Former evangelical and current Bishop of Oxford, Dr Steven Croft, has published a fifty-two-page essay in which he advocates change to Church of England doctrine and practice on marriage to allow same-sex weddings to be conducted.
His views were welcomed by his suffragan episcopal colleagues within the Diocese of Oxford, and the Bishops of Worcester and of Dudley.
This is another example of what we have often seen in church life, the rise of the BINO (Bishop in Name Only). These ecclesiastical figureheads have kept the title of bishop with associated dress, stipend and all social and legal niceties, but hallowed out the substance in terms of believing, teaching and defending sound biblical doctrine.
Would Dr Croft’s episcopal supporters be so admiring when they realise that he has probably let their cat out of the bag? He has exposed the hand of the BINOs. While Croft’s essay admitted that the “obvious interpretation of key biblical passages” seemed to support the view that gay relationships were sinful, it was his ‘pastoral instincts’ that led him to seek a way to interpret the scriptures to allow the blessing of same-sex partnerships.
“If the common understanding of our faith, our ethics and our pastoral practice can change and evolve because of our increased knowledge and experience, derived from the sciences and the human sciences in all these areas, why should it not evolve and develop in similar, careful and considered ways in our response to questions of human sexuality?”
While Dr Croft writes about the importance of the Bible and tradition, his real difficulty was that they stood against what he really wanted. Would his outlook conform to the Scriptures or might they be used to affirm his outlook?
Despite paragraphs and pages of the usual tortuous reading of key texts, surely this part of his essay underscores that the whole debate was not really about the Bible after all. If the Bible stands in the way, then other sources of authority (special pleading, social sciences, pastoral instincts) must be asserted in its place.
Dear Bishop, thank you for your honesty as this point, but we knew it all the time. We noticed it so often when your fellow-bishops sounded forth on all manner of topics, such as Brexit, the environment or immigration, and confidently added a biblical proof-text as a garnish. We noticed then that bishops suddenly found it difficult to understand the Bible when it came to the single issue of human sexuality. We noticed how a fog of obscurity descended upon the Bible so freely cited elsewhere, thereby rendering certain texts mysterious and therefore unquotable to today’s generation. These verses and passages alone were evidently so confusing that they required endless papers, conferences, indabas and listening processes. It was not a fog of obscurity that descended, but a smokescreen that was erected. Rest assured, we noticed, and we were not fooled.
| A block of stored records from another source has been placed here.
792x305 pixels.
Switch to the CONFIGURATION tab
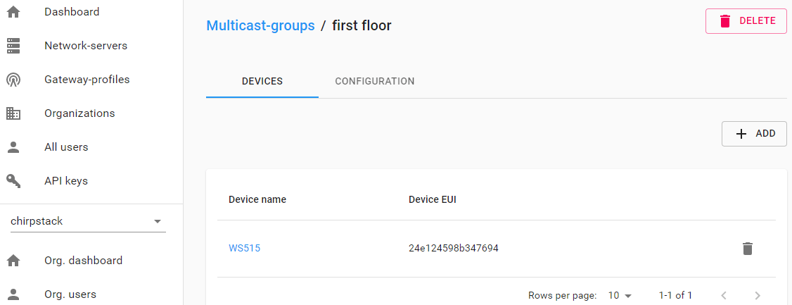375,82
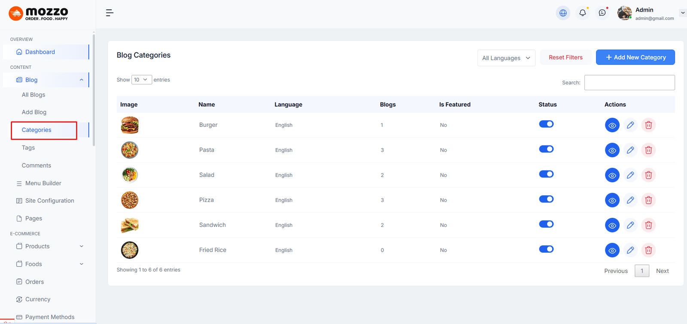View the Burger category eye icon
Image resolution: width=687 pixels, height=324 pixels.
(x=612, y=125)
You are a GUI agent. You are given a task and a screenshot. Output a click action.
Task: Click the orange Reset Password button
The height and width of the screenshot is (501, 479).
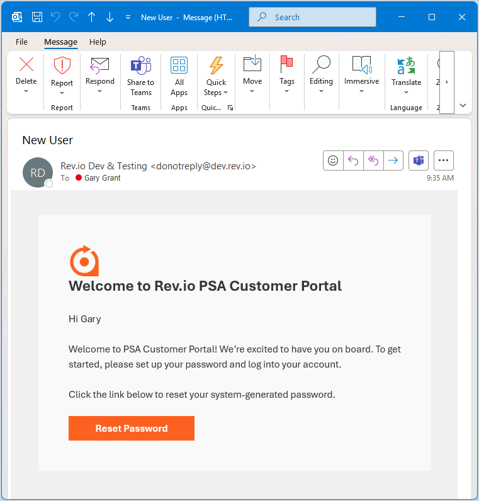132,428
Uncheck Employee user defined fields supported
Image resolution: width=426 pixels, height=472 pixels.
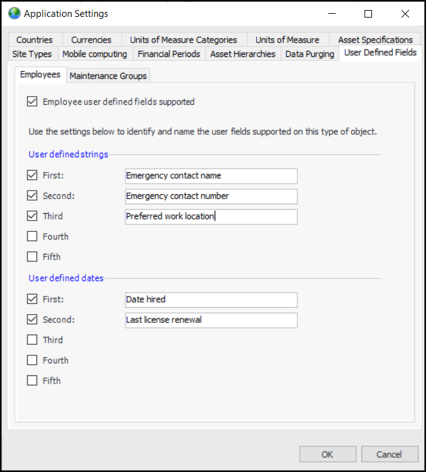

Bishop Croft’s key principle seems to be that in order to fulfil the church’s mission, biblical teaching should be discarded when it is out of step with its culture. However, it is not merely the Bible’s teaching on human sexuality that causes offence to society, but many other aspects of the gospel: the uniqueness of Jesus as God and only Saviour, the necessity of the cross to save, the idea that God will judge. Should the gospel call of repentance and faith be dropped in order to make the Christian message more palatable to the world, and thus the church’s mission more ‘successful’? The Bishop’s mission strategy seems to come from the military leader at Vietnam who reputedly said, “We had to destroy the village in order to save it.”
Bishop Croft’s vision of a future church that assimilates and sanctifies the prevailing winds of its society is a Church that will never again produce a Wilberforce let alone a Bonhoeffer.
What can be done to stem the rise of the BINO? Some faithful churches and parishioners may bring legal pressure under appropriate Ecclesiastical Law, others are seeking episcopal oversight elsewhere. Parishioners across the nation who give, often sacrificially, should not see monies used to finance and promote the views of BINOs. These are the ‘rogue traders’ of church life, peddling their wares to the nation under the guise of a bishop but not providing the goods as they had promised.
The British public already have legal protections from shoddy workmen and dodgy businesses that do not live up to their name and fail to deliver according to their promises. Surely it is now time to extend the Trades Description Act to cover the College of Bishops?